Volvic Natural Mineral Water has launched its GREENER BOTTLE made from 20 percent sugarcane waste. The beverage maker says it is the first UK company to introduce a 100 percent recyclable PET plastic bottle using this renewable plant material.
The new plant-based plastic, called BioPET, is created by combining PET with fermented and dehydrated sugarcane waste, a natural and renewable waste product from the production of sugar.
“The GREENER BOTTLE is a real breakthrough for us and a genuinely cutting edge innovation,” says Stéphane Cousté, director, nature committee, Evian Volvic Worldwide. “What we’re announcing today is just the first step to integrating renewable materials into our bottles and is a key milestone in our journey to reduce the global carbon footprint of the Volvic brand by 40 percent from 2008 to 2012.”
The new Volvic 50cl GREENER BOTTLE, available in December, will contain 20 percent plant material, reducing the amount of non-renewable material needed to create the bottle, says Volvic.
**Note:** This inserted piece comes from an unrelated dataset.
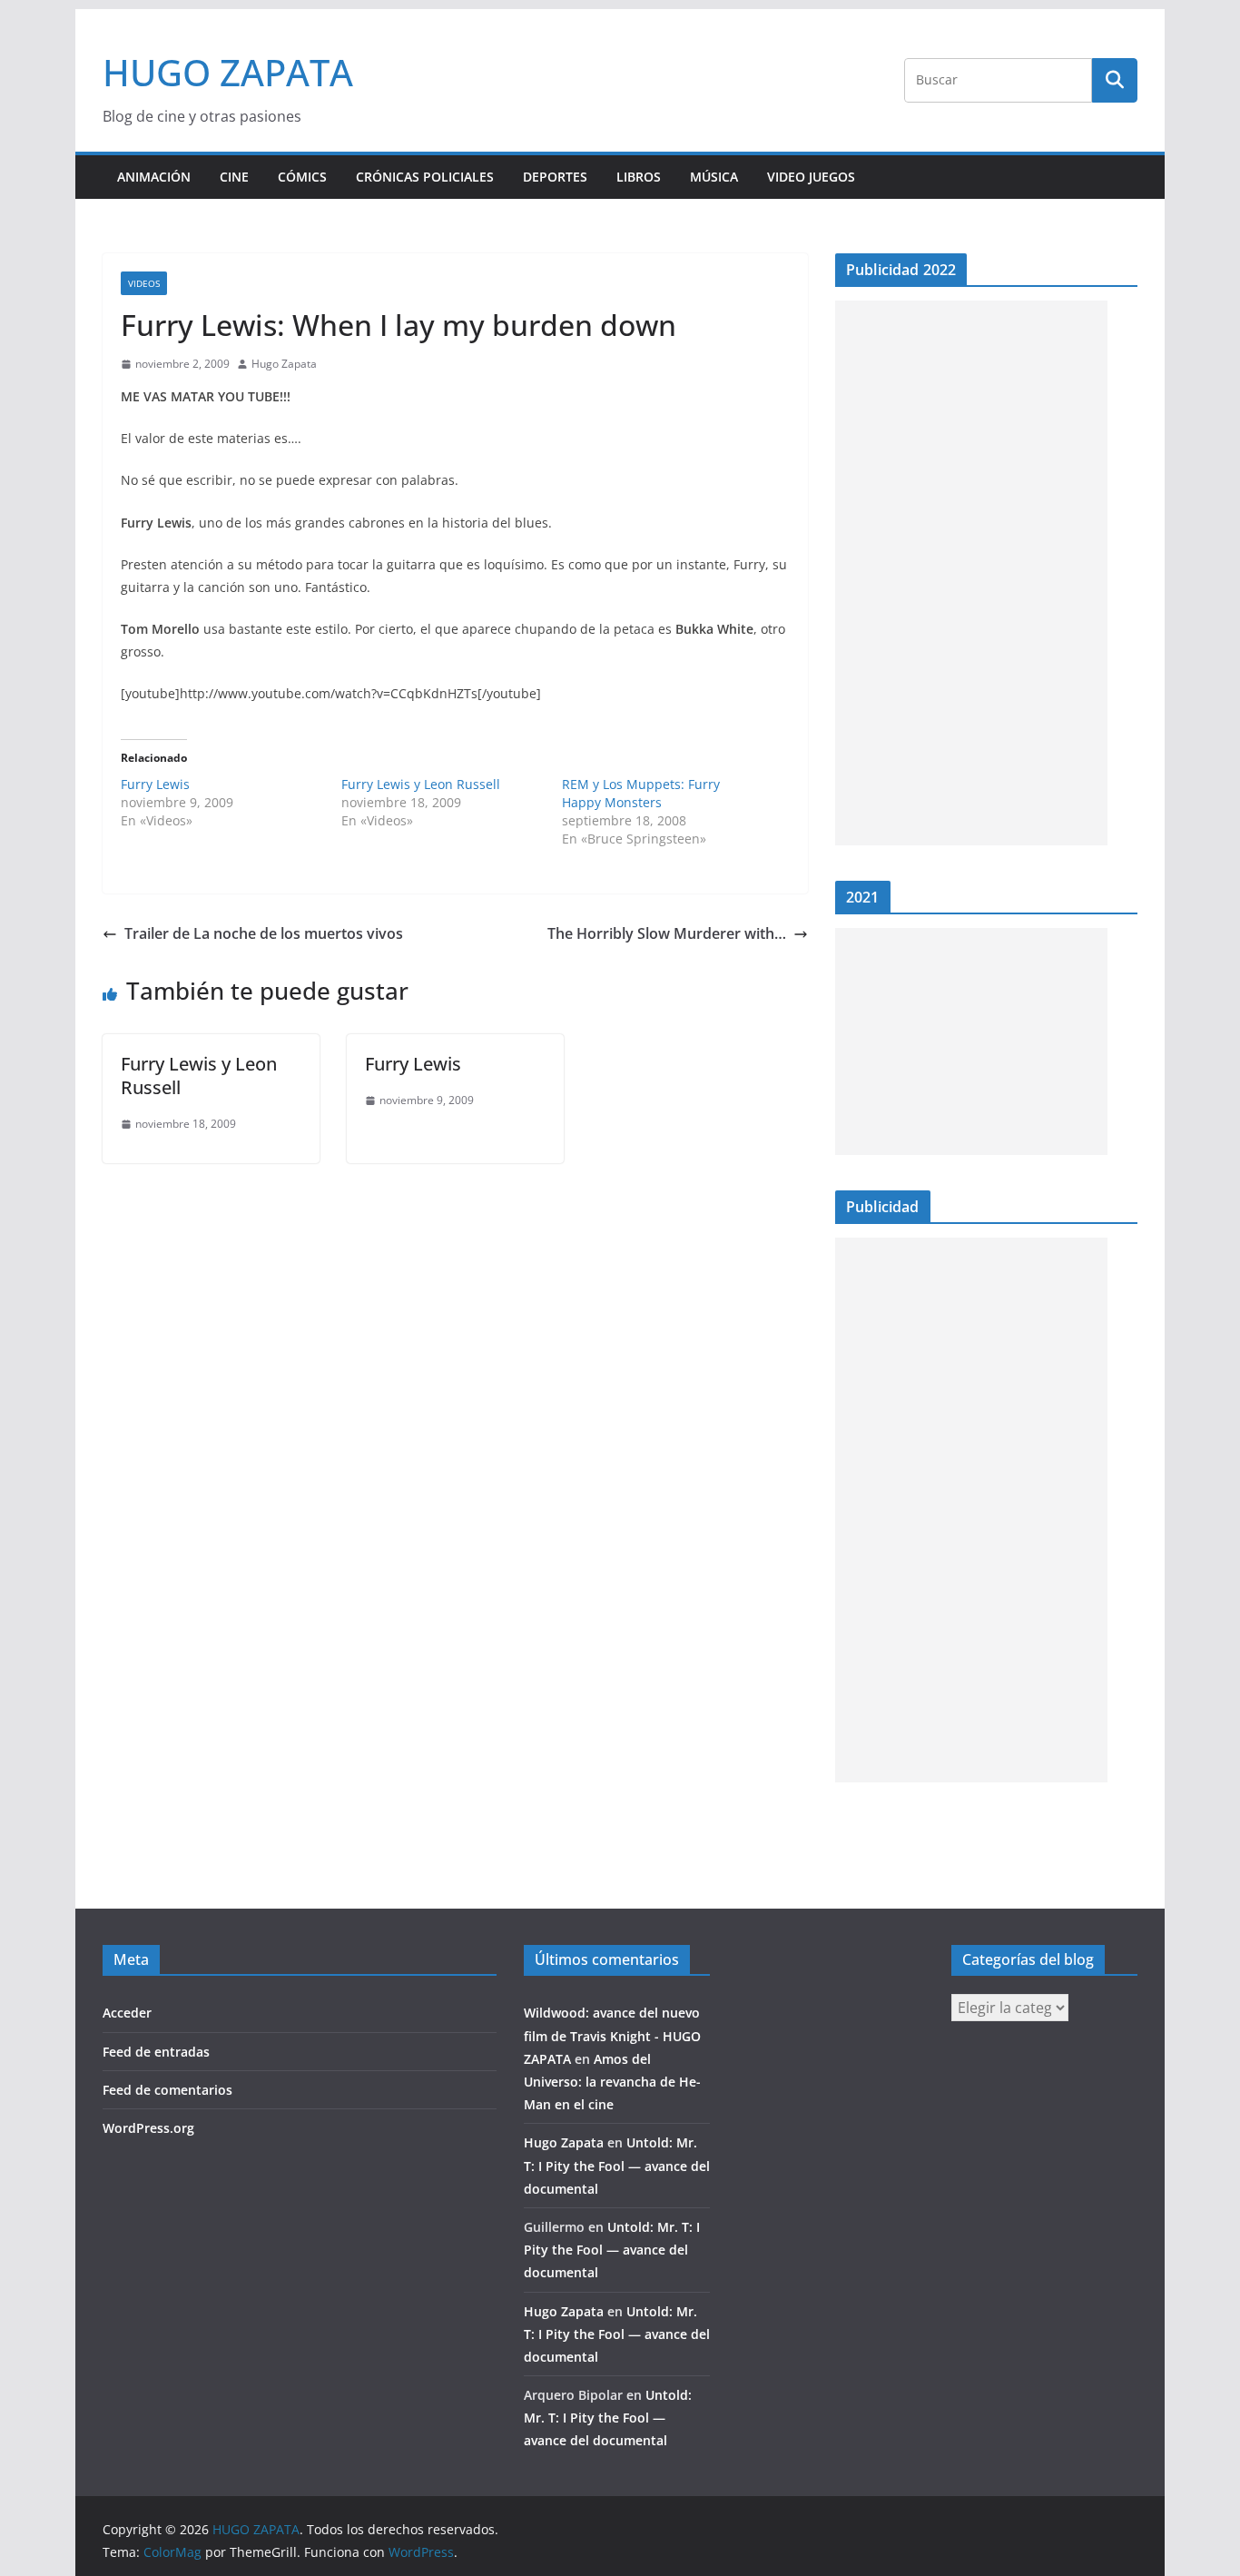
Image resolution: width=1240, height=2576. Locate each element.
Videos (144, 283)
In addition, the new bottle offers a 38 percent lower packaging carbon footprint and a 16 percent lower total lifecycle footprint than the previous 50cl Volvic bottle. This reduction is achieved by incorporating 25 percent recycled plastic from previously used bottles and using the new plant-based plastic.
The weight of the bottle also has been reduced from 17g to 15g, which will cut the carbon footprint of the current Volvic bottle in half.
Volvic has cut the amount of plastic in its bottles by 30 percent over the past 15 years.
Other beverage companies also are making the move to bioplastic packaging. In November 2009, Coca-Cola started the global rollout of its PlantBottle and by the end of 2010 it expects to have sold more than 2 billion units. The PlantBottle is made from a process that turns sugarcane and molasses into a component for PET plastic.
Green Planet Bottling and Keystone Water Company also offer bioplastic water bottles that are made 100 percent from plants, and are reusable, recyclable and compostable in 80 days.
Sugarcane-based packaging is also starting to move into the beauty products market. As an example, Procter & Gamble Company (P&G) recently announced plans to pilot the use of renewable sugarcane-derived plastic on selected packaging for its Pantene Pro-V, COVERGIRL and Max Factor brands, starting in 2011.